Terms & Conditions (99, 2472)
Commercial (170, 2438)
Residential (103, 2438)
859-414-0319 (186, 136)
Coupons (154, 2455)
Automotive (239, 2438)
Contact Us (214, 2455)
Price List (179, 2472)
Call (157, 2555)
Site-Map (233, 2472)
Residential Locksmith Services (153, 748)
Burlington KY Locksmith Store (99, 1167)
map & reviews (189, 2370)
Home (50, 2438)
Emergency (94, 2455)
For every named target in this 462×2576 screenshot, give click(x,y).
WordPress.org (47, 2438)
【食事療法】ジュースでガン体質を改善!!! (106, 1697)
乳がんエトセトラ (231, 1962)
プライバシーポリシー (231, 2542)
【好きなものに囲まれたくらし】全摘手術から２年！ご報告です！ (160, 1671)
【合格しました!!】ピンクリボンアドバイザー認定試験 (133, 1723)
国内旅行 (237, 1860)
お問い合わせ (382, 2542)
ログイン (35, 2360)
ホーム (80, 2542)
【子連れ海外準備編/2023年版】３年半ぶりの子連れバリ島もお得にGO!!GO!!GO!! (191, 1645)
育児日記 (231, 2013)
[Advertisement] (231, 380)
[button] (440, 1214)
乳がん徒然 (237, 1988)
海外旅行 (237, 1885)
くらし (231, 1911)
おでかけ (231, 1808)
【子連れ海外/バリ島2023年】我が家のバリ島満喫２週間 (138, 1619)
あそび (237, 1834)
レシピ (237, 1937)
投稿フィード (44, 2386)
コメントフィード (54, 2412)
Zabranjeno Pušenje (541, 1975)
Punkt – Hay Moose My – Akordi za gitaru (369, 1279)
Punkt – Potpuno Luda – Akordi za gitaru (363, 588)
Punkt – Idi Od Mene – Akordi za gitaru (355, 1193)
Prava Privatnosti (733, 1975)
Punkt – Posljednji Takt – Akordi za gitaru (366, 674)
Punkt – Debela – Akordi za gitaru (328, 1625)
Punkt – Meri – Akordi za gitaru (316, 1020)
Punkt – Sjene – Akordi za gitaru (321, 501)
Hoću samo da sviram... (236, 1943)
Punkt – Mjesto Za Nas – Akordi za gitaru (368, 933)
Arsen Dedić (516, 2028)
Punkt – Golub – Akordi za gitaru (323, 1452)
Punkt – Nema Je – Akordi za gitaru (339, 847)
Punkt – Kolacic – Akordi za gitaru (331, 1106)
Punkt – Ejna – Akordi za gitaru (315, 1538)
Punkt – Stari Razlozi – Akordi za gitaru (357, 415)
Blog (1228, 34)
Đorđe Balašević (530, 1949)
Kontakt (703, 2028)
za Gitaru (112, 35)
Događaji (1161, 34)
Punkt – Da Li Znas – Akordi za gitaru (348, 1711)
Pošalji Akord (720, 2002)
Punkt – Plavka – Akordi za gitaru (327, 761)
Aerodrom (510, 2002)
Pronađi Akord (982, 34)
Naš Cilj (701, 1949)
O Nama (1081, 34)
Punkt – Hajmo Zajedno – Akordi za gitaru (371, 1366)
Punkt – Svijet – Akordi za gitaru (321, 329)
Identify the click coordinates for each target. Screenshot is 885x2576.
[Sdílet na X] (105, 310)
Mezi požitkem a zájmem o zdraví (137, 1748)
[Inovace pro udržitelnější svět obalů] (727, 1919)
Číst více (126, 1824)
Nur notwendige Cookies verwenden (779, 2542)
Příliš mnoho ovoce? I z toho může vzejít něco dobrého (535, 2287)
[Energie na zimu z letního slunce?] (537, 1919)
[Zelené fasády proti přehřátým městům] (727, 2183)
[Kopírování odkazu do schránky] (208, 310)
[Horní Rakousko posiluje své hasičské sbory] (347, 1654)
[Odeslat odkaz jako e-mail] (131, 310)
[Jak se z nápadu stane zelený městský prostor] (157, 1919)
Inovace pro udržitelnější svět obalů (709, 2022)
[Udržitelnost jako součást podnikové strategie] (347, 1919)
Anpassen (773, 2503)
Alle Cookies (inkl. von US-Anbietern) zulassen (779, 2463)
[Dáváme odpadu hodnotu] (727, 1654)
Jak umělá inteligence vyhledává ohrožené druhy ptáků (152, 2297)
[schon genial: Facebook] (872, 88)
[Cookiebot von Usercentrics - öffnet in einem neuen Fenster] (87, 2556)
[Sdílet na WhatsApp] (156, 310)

########################################

▶ Task item: Would you copy out exactly the lines above that start at the one containing "Punkt – Stari" and end at the one containing "Mezi požitkem a zájmem o zdraví (137, 1748)", inclusive?

▶ Exercise solution:
Punkt – Stari Razlozi – Akordi za gitaru (357, 415)
Blog (1228, 34)
Đorđe Balašević (530, 1949)
Kontakt (703, 2028)
za Gitaru (112, 35)
Događaji (1161, 34)
Punkt – Da Li Znas – Akordi za gitaru (348, 1711)
Pošalji Akord (720, 2002)
Punkt – Plavka – Akordi za gitaru (327, 761)
Aerodrom (510, 2002)
Pronađi Akord (982, 34)
Naš Cilj (701, 1949)
O Nama (1081, 34)
Punkt – Hajmo Zajedno – Akordi za gitaru (371, 1366)
Punkt – Svijet – Akordi za gitaru (321, 329)
Identify the click coordinates for each target. Screenshot is 885x2576.
[Sdílet na X] (105, 310)
Mezi požitkem a zájmem o zdraví (137, 1748)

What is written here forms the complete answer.